AHLEN, 02.04.2026
Krieg im Nahen Osten lässt Energiehandelspreise an den Börsen steigen – Stadtwerke Geschäftsführer Dr. Alfred Kruse verweist auf stabile Preise dank langfristiger Beschaffung
Frage: Herr Dr. Kruse, der Krieg im Nahen Osten bewegt aktuell die Energiemärkte. Müssen sich die Menschen in Ahlen jetzt auf steigende Preise einstellen?
Dr. Kruse: Aktuell nicht. Die Preise für Strom und Gas bleiben stabil, so wie es mit unseren Privat- und Geschäftskunden vereinbart ist. Unsere Kundinnen und Kunden spüren die Ausschläge an den Märkten derzeit nicht.
Frage: Woran liegt das?
Dr. Kruse: Wir beschaffen Energie nicht kurzfristig, sondern über längere Zeiträume hinweg. Der Beschaffungsprozess wird bei uns intern begleitet von klar definierten Einkaufsabläufen. Auch bewerten wir in Geschäftsführung, Energieeinkauf und Controlling die Entwicklungen an den Märkten laufend. Diese vorausschauende Strategie sorgt dafür, dass Preissteigerungen oder -spitzen nicht sofort bei den Haushalten ankommen. Das zahlt sich jetzt aus.
Frage: Was raten Sie Kundinnen und Kunden angesichts der Lage?
Dr. Kruse: Vor allem: Ruhe bewahren. Es gibt keinen Anlass für vorschnelle Anbieterwechsel. Erste Anbieter erhöhen ihre Preise bzw. ziehen sich vom Markt zurück. Wer bei den Stadtwerken Ahlen ist, hat einen verlässlichen Partner vor Ort, der die Menschen versorgt, auch in schwierigen Zeiten. Wir sind aktuell gut mit Strom und Gas ausgestattet. Unsere Tarife bieten stabile Preise und Planungssicherheit für unsere Kundinnen und Kunden.
Frage: Können Preise mittelfristig steigen, wenn der Konflikt lange anhält?
Dr. Kruse: Wir beobachten die Entwicklung sehr genau. Sollte der Konflikt länger anhalten und wichtige Transportwege für Flüssigerdgas weiter beeinträchtigt bleiben, könnten sich höhere Preise an den Energiemärkten auf längere Sicht halten. Dann müssten wir diese Entwicklung zeitversetzt in unserer Kalkulation berücksichtigen.
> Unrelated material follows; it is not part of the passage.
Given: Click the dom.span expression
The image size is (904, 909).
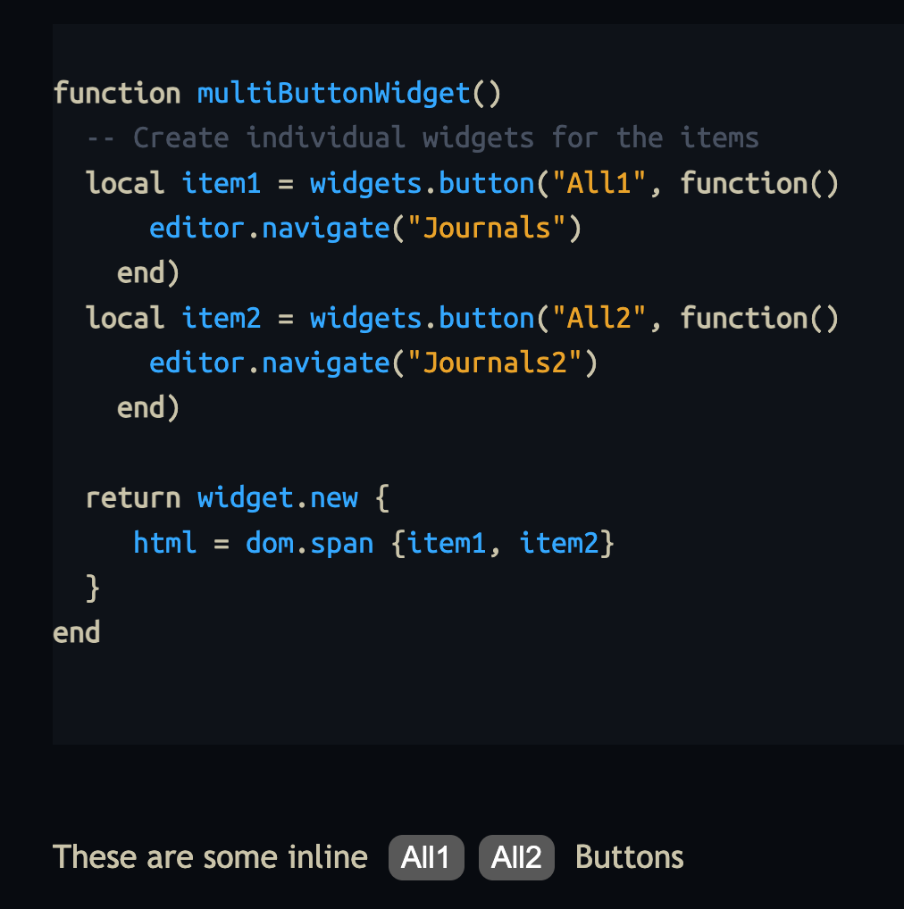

Für Kundinnen und Kunden mit laufenden Festpreisverträgen gilt die vereinbarte Preisgarantie weiterhin.
Frage: Was tun die Stadtwerke Ahlen, um sich unabhängiger von internationalen Krisen zu machen? Dr. Kruse: Wir treiben die Energiewende in Ahlen mit dem Ahlener Weg 2030 und unserer Dekarbonisierungsstrategie gezielt voran. Wir bauen Photovoltaik aus, sind an Windkraft beteiligt und stärken unser Stromnetz, damit mehr erneuerbare Energie vor Ort genutzt werden kann. So stärken wir die Versorgung hier in Ahlen und machen die Region Schritt für Schritt unabhängiger von Importen und internationalen Krisen.